You don’t really start to see what their personalities and energy levels and tendencies are like until they’re a few weeks old. I mean right now I can see that some seem more mellow and some seem more busy, but this stage of their lives is not like any other – they can’t see or hear yet, their entire world is about eating, sleeping and having their mother stimulate them to urinate and defecate. They might walrus around the box but they’re not really exploring the world yet. The active puppies now might be the chill puppies later when they can see and hear. So it’s not about where you are on the list, it’s about what your home and lifestyle are like and what the puppies I have turn out to be like.
There is a tendency to think that “a dog is a dog”, and while dogs have many qualities in common, even within a given breed, they are also individuals. You may think you want “a Vallhund”, because you met one and loved it, or because you think they’re nice looking dogs, or because you think they’d be a good fit for your lifestyle, or any and all of the above. But within “Vallhunds” are individual dogs, with individual energy levels and drives. And one thing my mentor, Ulla Gamberg, told me that has always, always stuck with me is this: always trust your gut. Ulla and I do some things the same way and some things differently, but Ulla has forgotten more about Vallhunds and breeding Vallhunds than most people will ever know. And I absolutely trust that advice. So sometimes my gut (going by what I see in my whelping box) is going to tell me that I just don’t think this litter has your puppy in it. And if I tell you that, please believe me that it’s not that I don’t understand how much you want one, and it’s not that I don’t think you’d be a great home for a puppy (unless I tell you that), it’s that I think the puppy and you would be better served by waiting for another litter, or maybe I will refer you to another breeder who might have something suitable for you.

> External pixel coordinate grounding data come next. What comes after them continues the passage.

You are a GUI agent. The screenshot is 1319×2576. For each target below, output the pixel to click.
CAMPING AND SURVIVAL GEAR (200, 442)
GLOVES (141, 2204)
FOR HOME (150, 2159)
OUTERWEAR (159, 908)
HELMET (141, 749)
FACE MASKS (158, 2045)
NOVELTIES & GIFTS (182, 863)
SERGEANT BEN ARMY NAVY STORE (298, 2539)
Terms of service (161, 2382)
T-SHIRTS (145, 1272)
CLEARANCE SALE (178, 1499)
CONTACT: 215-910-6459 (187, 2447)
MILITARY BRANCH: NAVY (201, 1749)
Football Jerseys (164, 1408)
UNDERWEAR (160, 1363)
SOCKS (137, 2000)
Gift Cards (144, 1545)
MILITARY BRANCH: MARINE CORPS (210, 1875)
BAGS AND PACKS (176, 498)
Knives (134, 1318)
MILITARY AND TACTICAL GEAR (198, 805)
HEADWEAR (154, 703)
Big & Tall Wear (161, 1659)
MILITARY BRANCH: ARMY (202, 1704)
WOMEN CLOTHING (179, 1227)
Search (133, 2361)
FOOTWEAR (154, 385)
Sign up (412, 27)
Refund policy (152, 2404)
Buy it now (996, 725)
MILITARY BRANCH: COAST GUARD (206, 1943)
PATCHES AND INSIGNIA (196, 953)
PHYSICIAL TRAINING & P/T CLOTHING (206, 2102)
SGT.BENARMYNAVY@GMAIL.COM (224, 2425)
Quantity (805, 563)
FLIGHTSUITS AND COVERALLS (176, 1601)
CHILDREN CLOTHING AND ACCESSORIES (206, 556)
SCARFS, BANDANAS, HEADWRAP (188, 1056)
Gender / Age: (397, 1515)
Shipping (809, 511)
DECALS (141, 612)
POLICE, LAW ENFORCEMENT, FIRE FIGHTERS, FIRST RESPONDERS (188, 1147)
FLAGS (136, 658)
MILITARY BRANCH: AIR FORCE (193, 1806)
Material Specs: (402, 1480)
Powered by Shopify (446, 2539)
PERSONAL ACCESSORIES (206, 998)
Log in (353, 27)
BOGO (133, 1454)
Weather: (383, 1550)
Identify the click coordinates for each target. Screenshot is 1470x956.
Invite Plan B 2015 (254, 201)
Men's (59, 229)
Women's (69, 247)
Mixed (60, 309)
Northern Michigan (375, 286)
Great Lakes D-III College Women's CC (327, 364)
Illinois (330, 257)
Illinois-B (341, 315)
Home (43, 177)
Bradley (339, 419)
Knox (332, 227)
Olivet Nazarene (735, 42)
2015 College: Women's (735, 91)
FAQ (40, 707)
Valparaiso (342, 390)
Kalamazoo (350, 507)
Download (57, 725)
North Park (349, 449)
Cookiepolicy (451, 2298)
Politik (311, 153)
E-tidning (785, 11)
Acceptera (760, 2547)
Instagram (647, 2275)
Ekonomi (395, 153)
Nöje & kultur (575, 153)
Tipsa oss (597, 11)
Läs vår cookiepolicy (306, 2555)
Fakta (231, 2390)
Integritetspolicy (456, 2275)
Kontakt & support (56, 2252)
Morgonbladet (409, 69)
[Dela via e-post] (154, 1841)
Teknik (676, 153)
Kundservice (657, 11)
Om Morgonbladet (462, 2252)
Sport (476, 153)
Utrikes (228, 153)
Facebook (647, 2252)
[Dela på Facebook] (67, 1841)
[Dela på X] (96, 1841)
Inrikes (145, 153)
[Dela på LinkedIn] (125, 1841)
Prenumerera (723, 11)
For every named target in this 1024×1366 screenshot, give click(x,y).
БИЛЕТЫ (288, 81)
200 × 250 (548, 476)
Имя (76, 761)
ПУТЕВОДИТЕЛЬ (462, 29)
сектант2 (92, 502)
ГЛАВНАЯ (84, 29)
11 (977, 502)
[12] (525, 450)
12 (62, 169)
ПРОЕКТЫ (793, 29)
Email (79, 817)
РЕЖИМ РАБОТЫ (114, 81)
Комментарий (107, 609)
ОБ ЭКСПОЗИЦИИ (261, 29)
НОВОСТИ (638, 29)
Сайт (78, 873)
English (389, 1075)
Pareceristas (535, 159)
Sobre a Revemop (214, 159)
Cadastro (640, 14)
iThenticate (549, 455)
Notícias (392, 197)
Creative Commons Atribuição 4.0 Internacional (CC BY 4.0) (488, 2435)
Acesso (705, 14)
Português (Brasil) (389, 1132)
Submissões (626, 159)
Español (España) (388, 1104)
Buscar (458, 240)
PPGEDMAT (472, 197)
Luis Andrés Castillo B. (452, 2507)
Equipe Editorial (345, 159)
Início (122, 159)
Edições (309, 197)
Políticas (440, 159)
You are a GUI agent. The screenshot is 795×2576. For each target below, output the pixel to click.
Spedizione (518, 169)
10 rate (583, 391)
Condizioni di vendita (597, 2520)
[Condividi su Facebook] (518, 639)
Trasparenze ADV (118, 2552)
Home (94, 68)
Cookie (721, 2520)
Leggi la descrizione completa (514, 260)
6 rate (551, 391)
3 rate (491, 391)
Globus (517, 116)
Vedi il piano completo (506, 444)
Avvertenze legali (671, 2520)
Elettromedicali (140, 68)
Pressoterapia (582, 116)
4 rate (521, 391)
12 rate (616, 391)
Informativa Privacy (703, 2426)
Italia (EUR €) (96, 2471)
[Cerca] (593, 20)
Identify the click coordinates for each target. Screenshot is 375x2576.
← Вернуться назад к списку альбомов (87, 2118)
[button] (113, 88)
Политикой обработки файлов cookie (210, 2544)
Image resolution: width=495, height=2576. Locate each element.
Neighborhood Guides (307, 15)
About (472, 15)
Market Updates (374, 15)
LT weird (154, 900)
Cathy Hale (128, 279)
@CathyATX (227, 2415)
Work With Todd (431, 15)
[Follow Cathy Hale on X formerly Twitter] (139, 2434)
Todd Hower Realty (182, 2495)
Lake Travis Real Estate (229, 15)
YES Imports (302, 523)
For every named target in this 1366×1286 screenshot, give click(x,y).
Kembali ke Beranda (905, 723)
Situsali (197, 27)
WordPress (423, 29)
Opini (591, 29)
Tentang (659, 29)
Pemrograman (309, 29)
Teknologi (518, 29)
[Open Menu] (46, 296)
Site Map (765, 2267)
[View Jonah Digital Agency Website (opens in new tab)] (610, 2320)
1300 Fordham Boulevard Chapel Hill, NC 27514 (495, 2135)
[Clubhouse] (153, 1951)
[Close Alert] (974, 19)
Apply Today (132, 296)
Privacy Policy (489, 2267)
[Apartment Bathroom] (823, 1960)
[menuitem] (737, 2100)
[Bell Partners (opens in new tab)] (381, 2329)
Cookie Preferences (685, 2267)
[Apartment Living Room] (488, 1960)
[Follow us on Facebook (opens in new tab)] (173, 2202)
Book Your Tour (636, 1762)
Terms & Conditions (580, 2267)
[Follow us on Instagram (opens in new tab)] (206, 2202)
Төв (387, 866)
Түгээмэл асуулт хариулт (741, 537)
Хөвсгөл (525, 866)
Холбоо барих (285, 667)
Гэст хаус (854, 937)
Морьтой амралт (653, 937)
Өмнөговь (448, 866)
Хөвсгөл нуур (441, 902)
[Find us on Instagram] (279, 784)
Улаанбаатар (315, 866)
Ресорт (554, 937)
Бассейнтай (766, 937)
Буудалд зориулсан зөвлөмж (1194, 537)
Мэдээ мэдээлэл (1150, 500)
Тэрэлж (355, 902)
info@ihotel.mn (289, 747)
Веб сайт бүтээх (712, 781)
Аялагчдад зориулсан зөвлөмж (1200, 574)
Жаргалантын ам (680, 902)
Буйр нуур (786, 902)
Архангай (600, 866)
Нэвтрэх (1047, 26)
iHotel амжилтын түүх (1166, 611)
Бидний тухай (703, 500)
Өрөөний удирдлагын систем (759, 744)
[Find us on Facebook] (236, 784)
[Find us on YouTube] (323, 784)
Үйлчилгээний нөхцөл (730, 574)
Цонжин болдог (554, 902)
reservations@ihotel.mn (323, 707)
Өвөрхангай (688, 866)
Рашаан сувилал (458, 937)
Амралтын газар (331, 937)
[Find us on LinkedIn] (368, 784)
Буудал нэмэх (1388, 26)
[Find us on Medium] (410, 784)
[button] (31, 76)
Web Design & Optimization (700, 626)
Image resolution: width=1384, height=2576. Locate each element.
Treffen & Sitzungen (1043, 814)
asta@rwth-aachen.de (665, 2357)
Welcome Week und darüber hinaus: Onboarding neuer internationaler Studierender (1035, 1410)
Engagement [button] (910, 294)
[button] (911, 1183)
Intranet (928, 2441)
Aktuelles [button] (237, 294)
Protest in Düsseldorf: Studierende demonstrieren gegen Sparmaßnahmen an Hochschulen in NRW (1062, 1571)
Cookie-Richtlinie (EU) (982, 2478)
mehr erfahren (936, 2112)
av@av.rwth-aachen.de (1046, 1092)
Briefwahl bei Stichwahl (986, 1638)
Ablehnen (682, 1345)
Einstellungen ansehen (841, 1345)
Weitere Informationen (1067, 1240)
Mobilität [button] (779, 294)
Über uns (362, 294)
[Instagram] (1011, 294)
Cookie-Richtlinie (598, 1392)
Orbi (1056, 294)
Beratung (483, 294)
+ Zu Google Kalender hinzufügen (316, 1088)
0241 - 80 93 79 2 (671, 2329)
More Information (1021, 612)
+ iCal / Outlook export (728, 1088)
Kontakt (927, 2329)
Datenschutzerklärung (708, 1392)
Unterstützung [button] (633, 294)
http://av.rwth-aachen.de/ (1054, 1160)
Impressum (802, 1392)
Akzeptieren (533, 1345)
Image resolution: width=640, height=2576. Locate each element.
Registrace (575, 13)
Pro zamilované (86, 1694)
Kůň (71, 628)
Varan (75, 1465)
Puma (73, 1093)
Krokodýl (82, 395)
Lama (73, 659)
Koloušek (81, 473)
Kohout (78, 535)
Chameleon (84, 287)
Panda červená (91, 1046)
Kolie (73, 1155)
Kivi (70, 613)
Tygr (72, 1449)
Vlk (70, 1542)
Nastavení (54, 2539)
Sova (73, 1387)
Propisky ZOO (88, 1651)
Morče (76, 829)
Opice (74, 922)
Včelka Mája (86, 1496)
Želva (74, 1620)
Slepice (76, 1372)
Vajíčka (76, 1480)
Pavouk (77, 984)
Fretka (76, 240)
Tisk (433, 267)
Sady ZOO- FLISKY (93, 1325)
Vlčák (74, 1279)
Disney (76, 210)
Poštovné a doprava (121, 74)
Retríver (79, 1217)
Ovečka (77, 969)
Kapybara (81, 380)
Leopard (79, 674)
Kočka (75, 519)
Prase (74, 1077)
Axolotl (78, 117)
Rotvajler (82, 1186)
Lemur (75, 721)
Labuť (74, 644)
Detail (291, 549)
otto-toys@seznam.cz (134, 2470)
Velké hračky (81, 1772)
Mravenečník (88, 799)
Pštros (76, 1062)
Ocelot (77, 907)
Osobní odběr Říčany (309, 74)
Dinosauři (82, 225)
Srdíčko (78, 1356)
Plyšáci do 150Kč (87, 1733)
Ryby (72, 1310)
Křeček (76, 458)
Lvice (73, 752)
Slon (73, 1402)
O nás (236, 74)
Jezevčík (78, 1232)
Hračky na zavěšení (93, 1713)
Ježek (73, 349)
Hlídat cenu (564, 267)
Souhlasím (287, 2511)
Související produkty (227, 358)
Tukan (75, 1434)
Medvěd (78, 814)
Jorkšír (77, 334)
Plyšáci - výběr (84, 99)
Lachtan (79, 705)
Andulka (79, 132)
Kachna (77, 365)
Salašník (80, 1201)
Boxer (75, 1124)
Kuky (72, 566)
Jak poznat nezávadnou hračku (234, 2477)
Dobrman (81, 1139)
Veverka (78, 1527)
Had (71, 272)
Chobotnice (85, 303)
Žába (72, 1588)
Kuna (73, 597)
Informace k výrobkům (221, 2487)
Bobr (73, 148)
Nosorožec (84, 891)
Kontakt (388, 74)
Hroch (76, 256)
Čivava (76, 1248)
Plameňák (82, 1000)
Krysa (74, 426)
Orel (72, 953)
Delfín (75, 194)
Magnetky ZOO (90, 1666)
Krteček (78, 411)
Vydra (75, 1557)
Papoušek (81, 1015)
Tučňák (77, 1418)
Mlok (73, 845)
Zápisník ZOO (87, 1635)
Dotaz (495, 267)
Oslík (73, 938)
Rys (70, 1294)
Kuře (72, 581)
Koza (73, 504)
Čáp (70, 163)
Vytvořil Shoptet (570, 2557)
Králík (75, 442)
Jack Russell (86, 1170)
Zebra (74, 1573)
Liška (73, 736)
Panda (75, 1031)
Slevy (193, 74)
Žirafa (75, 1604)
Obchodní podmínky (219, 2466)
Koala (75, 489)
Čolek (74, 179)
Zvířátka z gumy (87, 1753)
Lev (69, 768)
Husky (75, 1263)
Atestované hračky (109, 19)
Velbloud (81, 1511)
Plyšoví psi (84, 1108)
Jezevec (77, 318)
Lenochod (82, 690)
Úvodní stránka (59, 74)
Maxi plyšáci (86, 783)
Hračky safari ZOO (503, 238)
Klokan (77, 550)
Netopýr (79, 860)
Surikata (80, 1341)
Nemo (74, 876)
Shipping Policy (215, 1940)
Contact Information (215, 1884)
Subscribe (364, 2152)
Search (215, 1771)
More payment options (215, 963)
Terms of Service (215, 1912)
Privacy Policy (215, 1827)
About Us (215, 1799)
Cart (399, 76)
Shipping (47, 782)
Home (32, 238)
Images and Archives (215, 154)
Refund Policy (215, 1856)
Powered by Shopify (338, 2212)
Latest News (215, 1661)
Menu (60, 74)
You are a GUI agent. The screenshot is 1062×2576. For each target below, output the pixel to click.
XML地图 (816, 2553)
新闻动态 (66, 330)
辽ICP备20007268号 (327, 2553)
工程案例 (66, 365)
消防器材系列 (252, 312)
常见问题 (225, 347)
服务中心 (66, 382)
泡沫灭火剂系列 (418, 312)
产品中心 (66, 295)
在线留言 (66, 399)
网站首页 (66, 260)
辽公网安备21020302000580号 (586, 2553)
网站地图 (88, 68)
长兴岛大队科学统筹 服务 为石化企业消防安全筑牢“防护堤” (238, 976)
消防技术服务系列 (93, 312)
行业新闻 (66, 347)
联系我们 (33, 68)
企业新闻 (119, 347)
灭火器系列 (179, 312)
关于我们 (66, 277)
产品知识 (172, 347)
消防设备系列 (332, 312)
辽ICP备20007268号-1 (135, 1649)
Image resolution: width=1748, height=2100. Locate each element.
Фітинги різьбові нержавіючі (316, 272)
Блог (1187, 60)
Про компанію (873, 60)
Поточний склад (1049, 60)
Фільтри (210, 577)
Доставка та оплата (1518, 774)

To my mind one of the biggest risk factors for a puppy not working out in a home (and since I take responsibility for my puppies for their entire lives, this matters!) is a mismatch between what the puppy needs and what the owner needs and can offer. You can’t make a high drive puppy into a low drive puppy, you can’t make a high energy puppy into a low energy puppy. And you need to be honest about what your lifestyle is like and what you can offer. I try to breed dogs with a work ethic, this isn’t what everyone wants in a dog! And there’s no shame in admitting that that’s not what you want in a dog.
So hopefully you understand that if I don’t have a good match for you, it’s not that you aren’t a suitable home, it’s that this litter doesn’t have a good match for you. I know these days, especially with COVID, it seems like everyone wants a puppy. But a Vallhund should be part of your family for well over a decade or even over a decade and a half, and I think it’s worth waiting for the right puppy, not just the right now puppy.